PHQMD

Parton-Hadron-Quantum-Molecular Dynamics

A microscopic N-body transport approach for heavy-ion collisions, cluster formation, and hypernuclei production.

About PHQMD

The Parton-Hadron-Quantum-Molecular Dynamics (PHQMD) transport approach is an n-body microscopic framework designed to describe nuclear cluster and hypernucleus formation, as well as general particle production, in relativistic heavy-ion reactions.

PHQMD combines baryon propagation from the Quantum Molecular Dynamics (QMD) model with the dynamical properties and interactions of hadronic and partonic degrees of freedom from the Parton-Hadron-String Dynamics (PHSD) approach.

A recent development in PHQMD is the inclusion of a momentum-dependent nucleon potential in addition to the static, density-dependent Skyrme interaction. This extension enables three distinct equation-of-state (EoS) scenarios: two static cases (“soft” and “hard”), which differ in compressibility, and a soft momentum-dependent EoS calibrated to pA elastic scattering data.

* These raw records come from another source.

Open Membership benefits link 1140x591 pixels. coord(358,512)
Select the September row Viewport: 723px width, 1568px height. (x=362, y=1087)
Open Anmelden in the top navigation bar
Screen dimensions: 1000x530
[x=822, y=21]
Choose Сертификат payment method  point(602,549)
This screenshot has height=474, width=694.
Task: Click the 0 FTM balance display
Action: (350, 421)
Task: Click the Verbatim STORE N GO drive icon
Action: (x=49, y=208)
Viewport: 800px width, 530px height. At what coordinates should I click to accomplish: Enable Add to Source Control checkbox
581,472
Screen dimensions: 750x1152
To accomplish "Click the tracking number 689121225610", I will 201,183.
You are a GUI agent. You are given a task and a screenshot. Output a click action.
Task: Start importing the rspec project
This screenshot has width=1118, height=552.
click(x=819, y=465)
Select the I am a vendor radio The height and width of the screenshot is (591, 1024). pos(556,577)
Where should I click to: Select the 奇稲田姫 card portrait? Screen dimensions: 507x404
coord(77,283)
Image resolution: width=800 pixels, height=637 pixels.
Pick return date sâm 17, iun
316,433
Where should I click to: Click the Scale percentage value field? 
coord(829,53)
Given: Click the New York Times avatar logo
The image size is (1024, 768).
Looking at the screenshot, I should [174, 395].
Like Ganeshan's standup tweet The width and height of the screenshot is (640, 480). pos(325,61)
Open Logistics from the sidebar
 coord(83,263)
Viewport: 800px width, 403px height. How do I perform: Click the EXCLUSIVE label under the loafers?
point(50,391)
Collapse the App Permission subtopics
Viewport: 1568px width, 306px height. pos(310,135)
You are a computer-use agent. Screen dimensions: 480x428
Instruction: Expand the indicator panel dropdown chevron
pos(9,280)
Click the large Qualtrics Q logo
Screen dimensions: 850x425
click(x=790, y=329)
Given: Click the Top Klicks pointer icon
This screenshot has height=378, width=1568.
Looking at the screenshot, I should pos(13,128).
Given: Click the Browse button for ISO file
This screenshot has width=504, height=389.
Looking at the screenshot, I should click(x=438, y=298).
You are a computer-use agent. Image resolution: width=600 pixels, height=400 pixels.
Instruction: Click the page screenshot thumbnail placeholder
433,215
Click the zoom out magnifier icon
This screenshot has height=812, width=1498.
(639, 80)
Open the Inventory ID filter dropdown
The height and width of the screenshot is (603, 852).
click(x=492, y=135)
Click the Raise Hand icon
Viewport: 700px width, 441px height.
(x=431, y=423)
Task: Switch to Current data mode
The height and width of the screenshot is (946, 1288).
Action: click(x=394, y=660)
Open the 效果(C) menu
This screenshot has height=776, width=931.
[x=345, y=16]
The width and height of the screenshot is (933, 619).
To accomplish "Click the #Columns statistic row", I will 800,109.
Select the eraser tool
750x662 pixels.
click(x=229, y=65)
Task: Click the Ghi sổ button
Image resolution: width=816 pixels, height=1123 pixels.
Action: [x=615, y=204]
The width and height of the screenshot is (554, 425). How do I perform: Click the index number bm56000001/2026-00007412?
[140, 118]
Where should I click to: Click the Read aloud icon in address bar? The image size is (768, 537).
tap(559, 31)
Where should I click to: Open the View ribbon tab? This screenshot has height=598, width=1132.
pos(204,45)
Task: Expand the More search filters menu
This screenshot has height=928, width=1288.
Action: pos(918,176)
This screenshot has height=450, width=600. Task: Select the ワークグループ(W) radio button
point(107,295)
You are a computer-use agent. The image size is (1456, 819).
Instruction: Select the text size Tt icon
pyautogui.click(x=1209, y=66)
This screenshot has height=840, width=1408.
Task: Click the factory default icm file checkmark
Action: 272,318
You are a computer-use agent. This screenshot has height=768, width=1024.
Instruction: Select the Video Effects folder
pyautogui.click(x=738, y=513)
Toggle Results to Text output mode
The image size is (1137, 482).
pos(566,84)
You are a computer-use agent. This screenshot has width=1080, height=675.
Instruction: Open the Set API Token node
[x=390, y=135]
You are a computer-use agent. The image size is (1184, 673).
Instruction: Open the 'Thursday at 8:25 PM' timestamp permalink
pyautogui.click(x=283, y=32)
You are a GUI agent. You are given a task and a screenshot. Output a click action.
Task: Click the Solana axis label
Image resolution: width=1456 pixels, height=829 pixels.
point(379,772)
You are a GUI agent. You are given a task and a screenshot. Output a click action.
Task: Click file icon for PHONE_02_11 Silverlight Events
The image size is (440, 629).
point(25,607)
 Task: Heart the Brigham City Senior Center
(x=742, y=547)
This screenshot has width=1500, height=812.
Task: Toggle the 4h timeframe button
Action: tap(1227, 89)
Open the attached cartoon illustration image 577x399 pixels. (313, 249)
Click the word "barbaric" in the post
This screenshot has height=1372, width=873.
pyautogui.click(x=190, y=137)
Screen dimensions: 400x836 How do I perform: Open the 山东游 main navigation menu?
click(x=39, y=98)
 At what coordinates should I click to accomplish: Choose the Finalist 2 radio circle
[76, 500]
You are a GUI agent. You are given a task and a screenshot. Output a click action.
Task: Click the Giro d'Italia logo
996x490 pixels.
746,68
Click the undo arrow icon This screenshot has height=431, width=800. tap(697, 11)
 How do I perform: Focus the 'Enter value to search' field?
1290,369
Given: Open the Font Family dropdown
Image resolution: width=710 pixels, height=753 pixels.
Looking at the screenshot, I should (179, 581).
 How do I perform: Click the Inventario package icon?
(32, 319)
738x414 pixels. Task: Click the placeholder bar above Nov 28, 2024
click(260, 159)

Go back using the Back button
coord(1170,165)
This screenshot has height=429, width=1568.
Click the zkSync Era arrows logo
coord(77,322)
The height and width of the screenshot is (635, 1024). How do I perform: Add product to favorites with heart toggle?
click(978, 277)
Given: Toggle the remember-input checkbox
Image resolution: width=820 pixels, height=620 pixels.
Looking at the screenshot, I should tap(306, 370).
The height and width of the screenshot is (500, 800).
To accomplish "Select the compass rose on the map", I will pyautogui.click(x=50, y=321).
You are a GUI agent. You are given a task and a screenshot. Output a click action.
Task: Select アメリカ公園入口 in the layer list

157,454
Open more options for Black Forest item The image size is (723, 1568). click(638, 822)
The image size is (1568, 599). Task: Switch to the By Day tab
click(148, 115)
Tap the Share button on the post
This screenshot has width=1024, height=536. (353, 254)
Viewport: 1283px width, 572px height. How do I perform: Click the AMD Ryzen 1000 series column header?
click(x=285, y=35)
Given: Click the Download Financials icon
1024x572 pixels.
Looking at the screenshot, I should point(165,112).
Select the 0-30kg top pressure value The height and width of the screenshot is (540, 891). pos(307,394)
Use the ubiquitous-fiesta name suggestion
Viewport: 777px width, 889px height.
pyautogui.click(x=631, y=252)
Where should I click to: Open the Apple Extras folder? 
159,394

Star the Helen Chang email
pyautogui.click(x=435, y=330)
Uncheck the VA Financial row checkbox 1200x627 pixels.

Cluster Production in PHQMD

In contrast to coalescence or statistical approaches, PHQMD forms clusters dynamically through baryon interactions described within QMD. This allows the propagation of the n-body Wigner density and n-body phase-space correlations, which are essential for cluster formation.

Clusters can be identified in PHQMD using three different algorithms:

  1. Potential mechanism: The attractive potential between baryons with small relative momentum can keep them close together and lead to bound groups of nucleons. These co-moving nucleons can be identified during the dynamical evolution using the advanced Minimum Spanning Tree (aMST) method or the SACA (Simulated Annealing Cluster Algorithm), which searches for the most bound configuration of nucleons and hyperons.

    In the MST algorithm, two nucleons i and j are considered bound if |ri* - rj*| < rclus, where the positions are evaluated in the center-of-mass frame of the pair and rclus = 4 fm, roughly corresponding to the range of the attractive NN potential. In addition, aMST requires a negative binding energy, EB < 0, and includes a stabilization procedure to prevent the spontaneous decay of clusters caused by the semiclassical treatment. It should be noted that (a)MST acts as a cluster recognition tool, applied perturbatively, rather than as the actual formation mechanism, since QMD propagates baryons and not pre-formed clusters.
  2. Kinetic mechanism: Deuterons are produced through catalytic hadronic reactions πNN ↔ πd and NNN ↔ Nd in different isospin channels. Quantum effects are incorporated through excluded-volume corrections and projection onto the deuteron wave function in momentum space, which reduces the production probability, especially at target and projectile rapidities.
  3. Coalescence mechanism: A proton and neutron form a deuteron if their phase-space distance at freeze-out satisfies |r1 - r2| ≤ 3.575 fm and |p1 - p2| ≤ 285 MeV/c. In PHQMD, this perturbative method is used only for model studies and comparison purposes.

How To Cite PHQMD

Recommended primary references for PHQMD mode and usage.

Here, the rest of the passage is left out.